After a mountain of unfortunate circumstances cause pensioner couple Arthur (Bernard Hill) and Martha Goode (Virginia McKenna) to realise that their golden years won’t be quite so golden, they decide to start ripping off the very banks who screwed over their pension plans, ultimately recruiting their fellow beleaguered oldies to join them for a grand heist.
It’s not terribly surprising that a film like this isn’t much more than a one-note gag about the absurdity old people capably (and sometimes incapably) robbing banks, but while it’s an effort easy to sneer at and pick on, it does benefit from agreeably game performances, and clearly has something important to say about the pension crisis currently facing many elderly people.
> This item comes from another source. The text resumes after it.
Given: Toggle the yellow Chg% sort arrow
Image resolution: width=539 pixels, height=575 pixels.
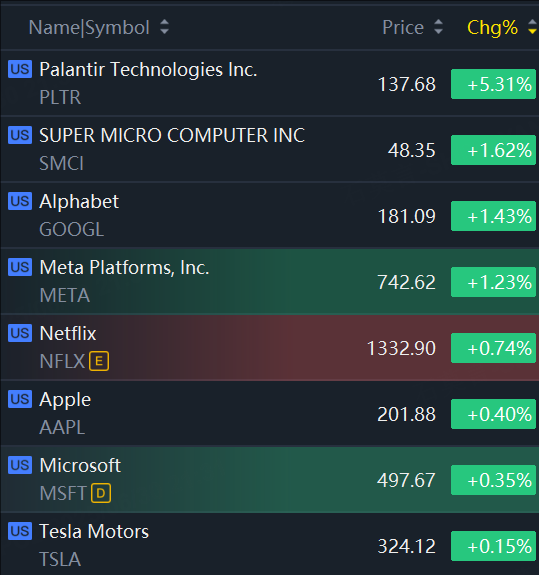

Ultimately, it picks its broad targets and ensures to shake its fist at the cardboard banker villains first and foremost, but it’s likely that many current elderly folk will, despite the caper’s inherent silliness, deeply empathise with what they’re seeing on-screen, even if they’re not exactly going to pick up arms to do something about it.
Take away the social commentary, and you’ve got a watchable but intermittently cringe-worthy Sunday afternoon TV film, shot without much fuss to speak of, and wearing its low budget conception like a badge of honour. Then again, given the setting, anything else would seem laughably grandiose, so it makes sense.
It’s not big or clever, and its message is undeniably heavy-handed, but it’ll hit its targets effortlessly within a certain age bracket, and that’s clearly all Golden Years is trying to do. Younger viewers probably won’t remember they watched it in a week, and that’s fine too.